*** Given information
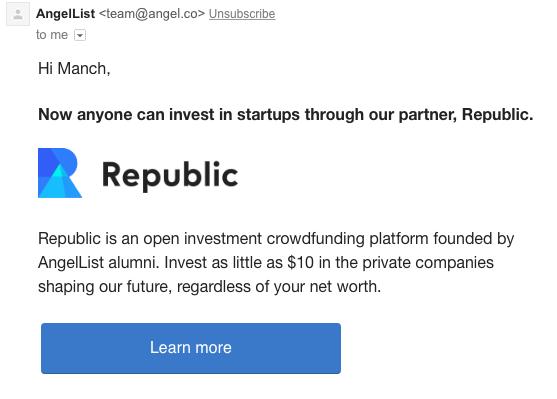Expand recipient details with the arrow beside 'to me'

click(x=80, y=35)
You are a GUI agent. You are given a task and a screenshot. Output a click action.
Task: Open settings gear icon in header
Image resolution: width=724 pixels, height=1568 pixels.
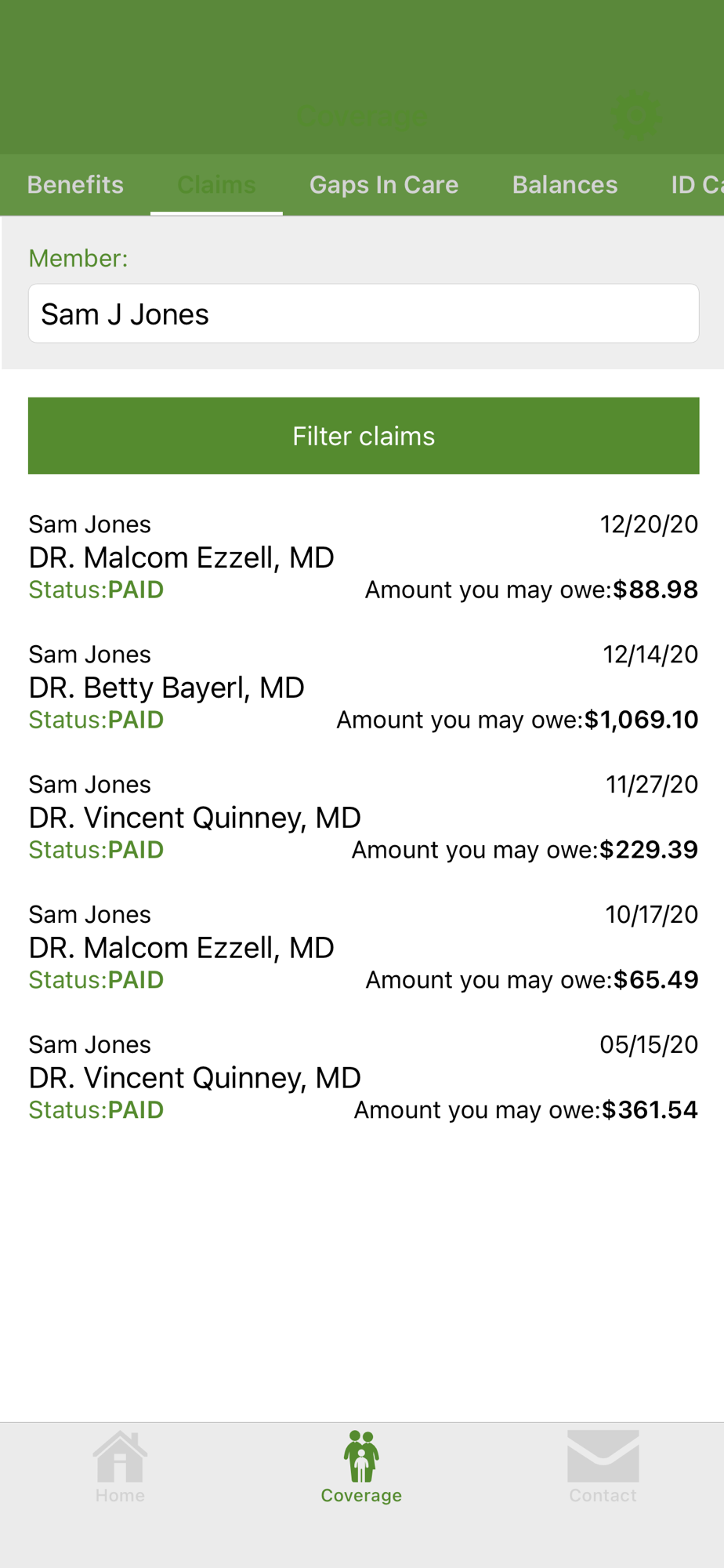635,117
******
### Stated problem:
Write out all of the data above again, line for line, without the pictures.

### Worked answer:
Expand recipient details with the arrow beside 'to me'

click(x=80, y=35)
You are a GUI agent. You are given a task and a screenshot. Output a click action.
Task: Open settings gear icon in header
Image resolution: width=724 pixels, height=1568 pixels.
635,117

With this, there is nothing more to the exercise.